His name was Lucius Anneeus Seneca and the answers he found were captured in works such as ‘De brevitate vitae’a text dedicated to a certain Paulino (his father-in-law or brother-in-law) in which he outlines a series of advice. One of the most famous can often be seen in the anthologies of aphorisms: “The biggest obstacle in life is the wait for tomorrow and the loss of today“.
The phrase connects with the old maxim of tempus fugit (“time flies”), although there is more to it than may seem at first glance. In it, Seneca addresses one of the most complicated challenges for those who have set out to ensure that time does not slip through their fingers: the balance between the present and the future.
A present that is our only certain reality and a tomorrow that will in turn be conditioned by what we do today. In other words, do we bet everything on the present or is it wiser to condition it with tomorrow in mind?
They were interesting questions in Rome in the first century AD and they remain so today, twenty centuries later, in procrastination times in which the equation becomes even more complicated. At the end of the day, procrastinating is nothing more than setting traps in time management: deferring, postponing, delaying the moment in which we must carry out a task that (usually) will be beneficial for our future.
Seneca’s starting point is as suggestive as it is challenging.
Our time may be limited, but that doesn’t mean life is necessarily short. If it seems that way, it is because we ourselves favor it by facing it in the wrong way. And that doesn’t just happen by lying on the couch with your cell phone to kill the hours abandoned to the pleasure of the infinite scroll. For Seneca, the outlook is not much better if we obsess over tasks that make us believe that we do not have enough hours in the day, but in reality they are unimportant.

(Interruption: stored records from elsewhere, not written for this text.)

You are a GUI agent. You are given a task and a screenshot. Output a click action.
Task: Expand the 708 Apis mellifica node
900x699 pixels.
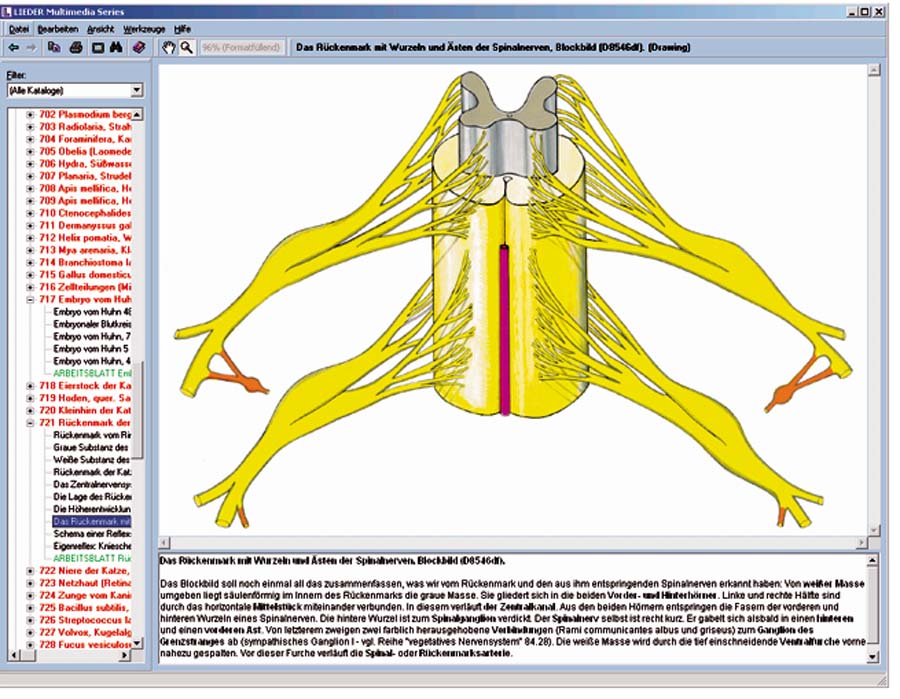point(31,188)

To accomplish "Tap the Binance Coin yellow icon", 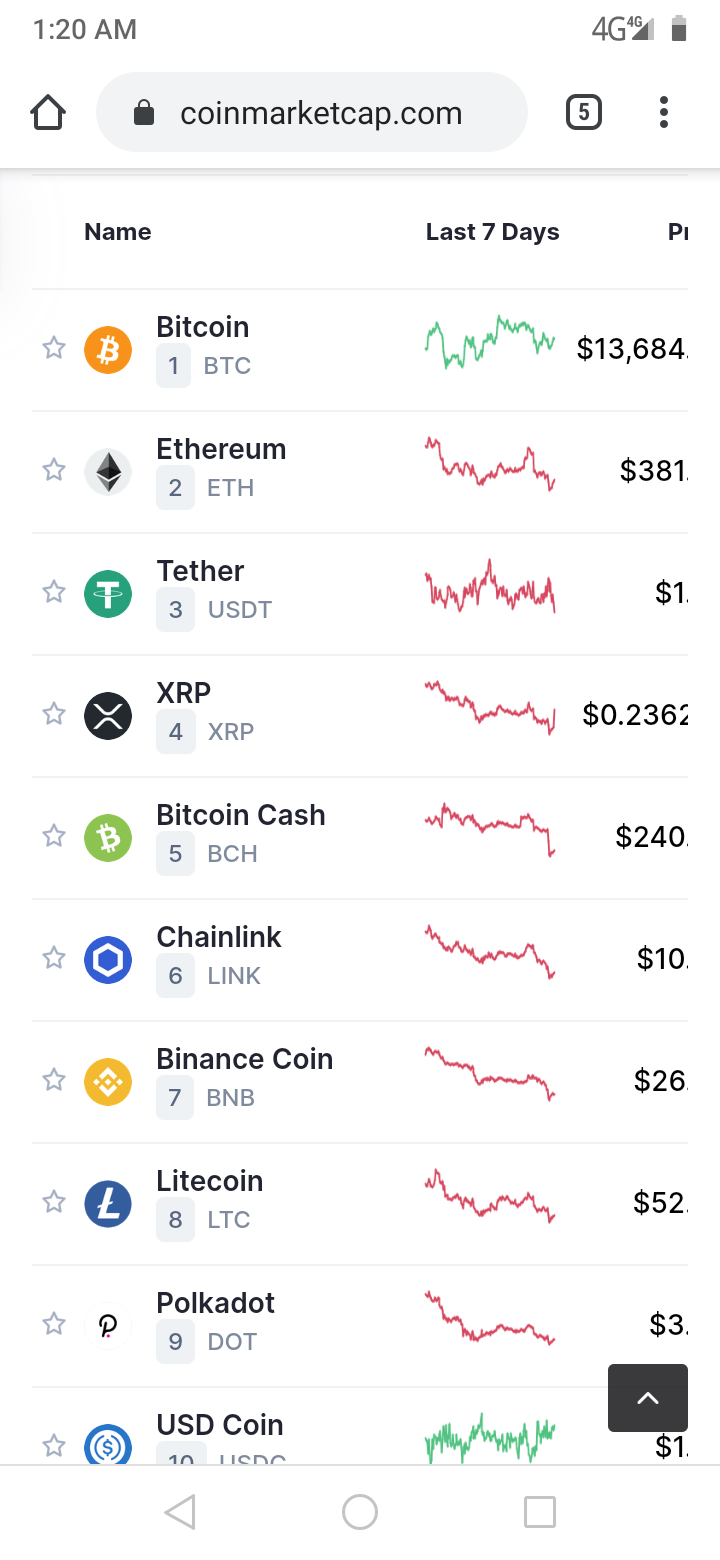I will coord(108,1082).
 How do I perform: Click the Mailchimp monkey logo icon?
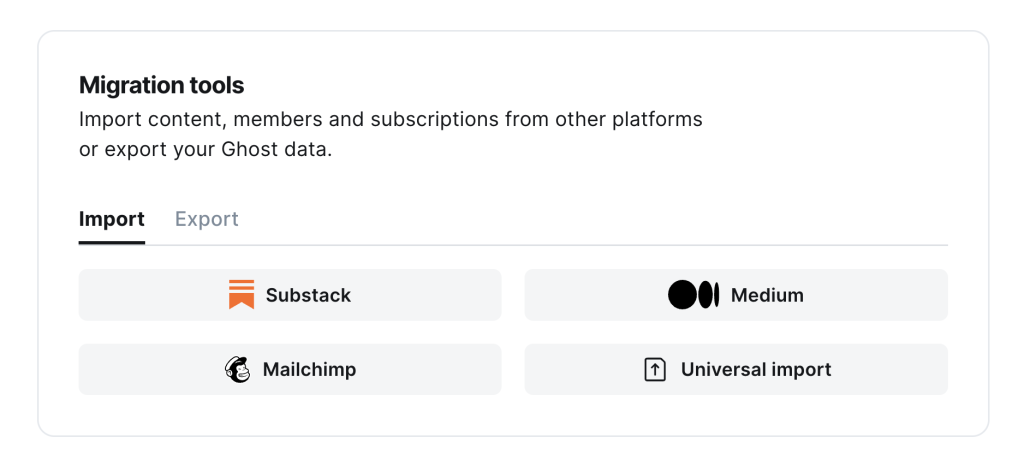(237, 370)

“We don’t have a shortage of time, what happens is that we lose a lot. Life is long enough and to do the most important things it has been generously given to us, if all of it is used well.”
“But if it is scattered in ostentation and carelessness, where it is not spent on anything good, when at last the inevitable final trance comes upon us, we realize that a life has passed that we did not know was happening.”

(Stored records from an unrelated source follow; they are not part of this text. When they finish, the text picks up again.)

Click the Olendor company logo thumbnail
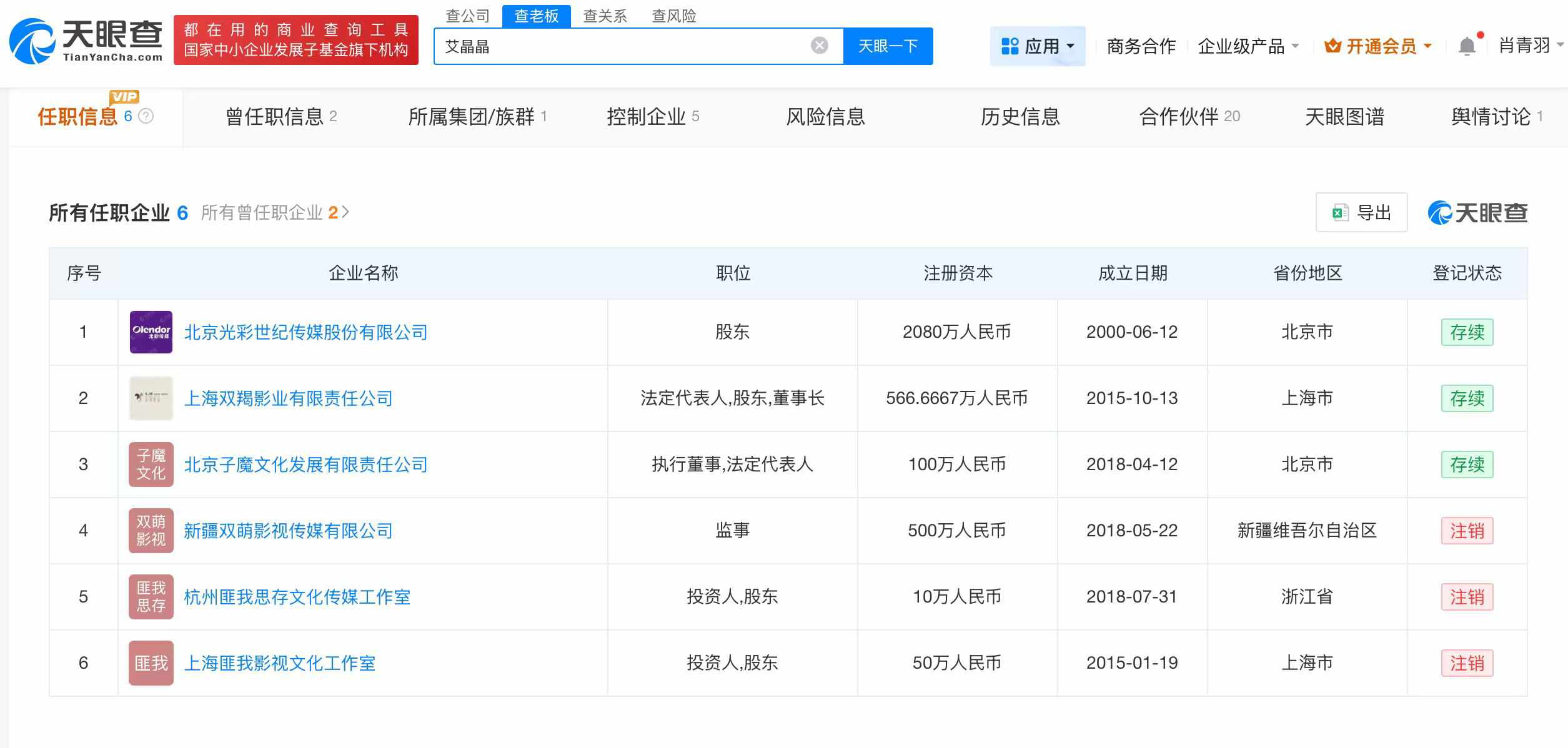The height and width of the screenshot is (748, 1568). (x=151, y=332)
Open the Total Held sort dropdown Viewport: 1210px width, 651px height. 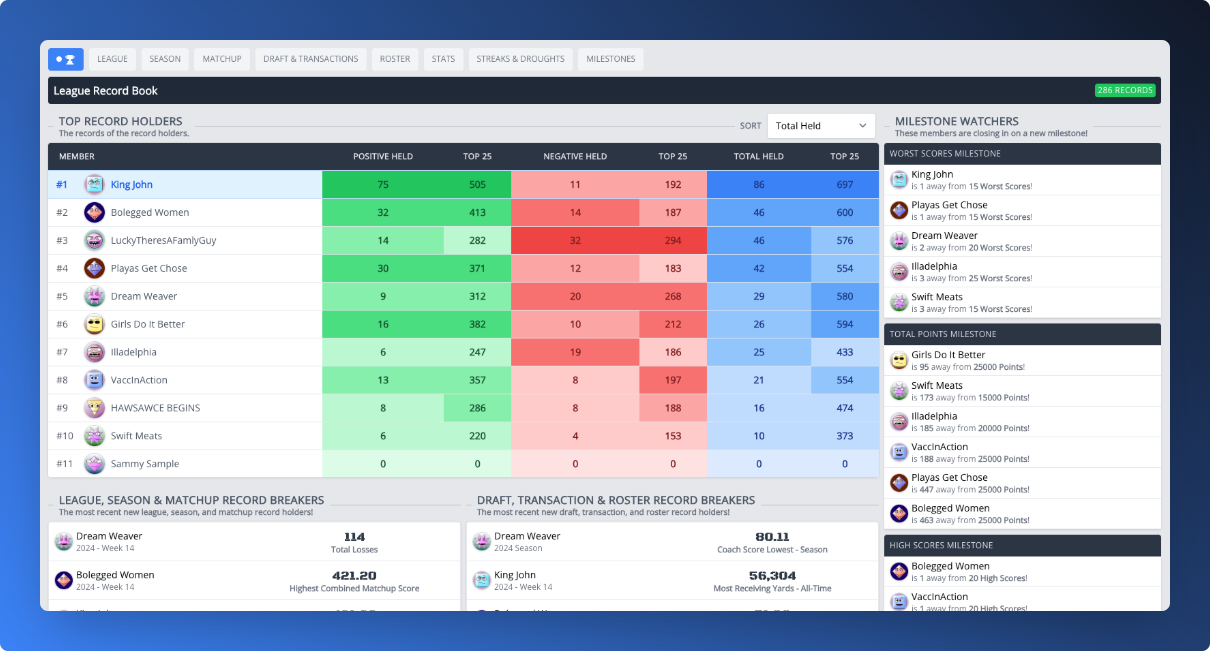pyautogui.click(x=821, y=126)
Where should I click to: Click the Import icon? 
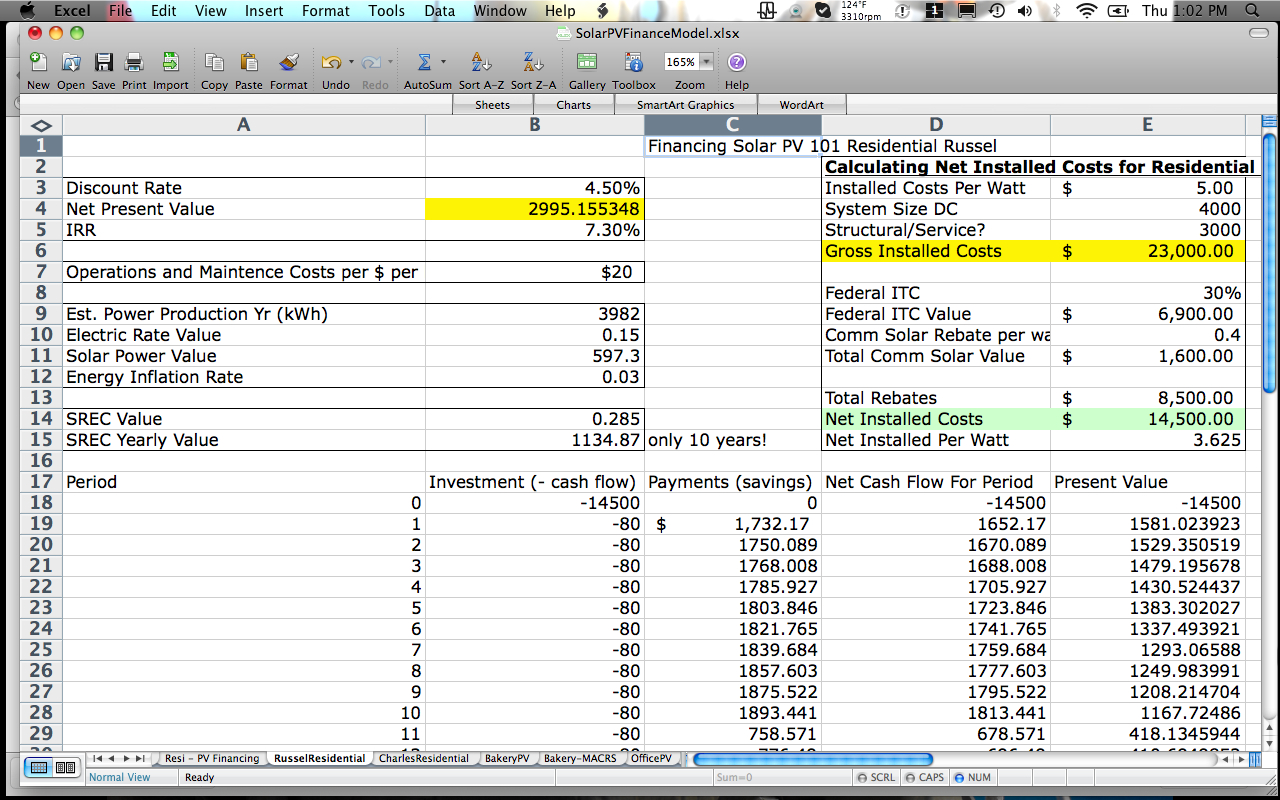170,63
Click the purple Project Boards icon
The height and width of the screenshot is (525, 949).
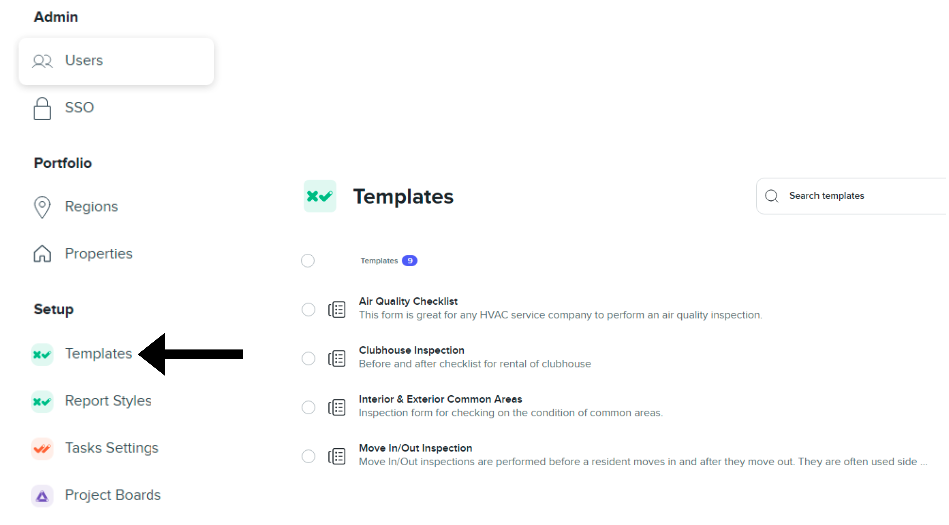[42, 496]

“It is like this: we do not receive a short life, but rather we make it short“, concludes the Stoic thinker, who died in 65 AD, aged about 70.

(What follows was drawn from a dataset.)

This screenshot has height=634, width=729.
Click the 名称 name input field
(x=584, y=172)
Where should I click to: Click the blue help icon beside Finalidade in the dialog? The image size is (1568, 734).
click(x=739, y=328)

The complete reflection that Seneca dedicates to Paulinus and from which the phrase we previously cited about “the loss of today” is extracted is more devastating because it warns of how easy it is to give in to the mirage that we are taking advantage of time. Here we reproduce specifically the translation made by Francisco Socas Gavilán for the version of the Virtual Library of Andalusia.
“Can there be anything more stupid than the attitude of some, I mean those men who presume to be far-sighted? They are engaged in too many tasks to be able to live better, they equip life by spending life, their thoughts direct them to the distance. But, of course, the greatest waste of life is procrastination: it cancels each day that is presented, it hides the present while promising what lies ahead.”
“The greatest hindrance to living is the expectation that depends on tomorrow and loses what is today. You dispose of what is in the hands of luck, you abandon what is in yours. Where do you look? Where do you orient yourself? All future things remain uncertain: live immediately.”
Seneca’s work resonates strongly twenty centuries later because, as remember Socasnot only tells us about death and the passage of time, but also about “life as a positive realization within a limited scope.”
“Even though men can’t stop complaining about the brevity of lifethey alone are the real culprits of shortening it with their laziness and vices. “We waste time and do not consider it the greatest and only good,” duck.
“The solution will be neither hyperactivity nor laziness, because those who are very busy, always thinking about tomorrow, do not take advantage of their time and are soon surprised by old age, while in idleness passions and amusements rob us of our intimate peace,” comments Socas after remembering Seneca’s words. “The idle fear death more. The busy will not be able to avoid it.”
The ultimate risk, which Seneca warned about: spending time busy doing nothing while life goes by. A reflection that has a special echo in a world in which it is encouraged and rewarded hyper productivitywhich barely leaves room for boredom and in which time it escapes us of the hands.
Although in the end that last feeling maybe it’s not so new.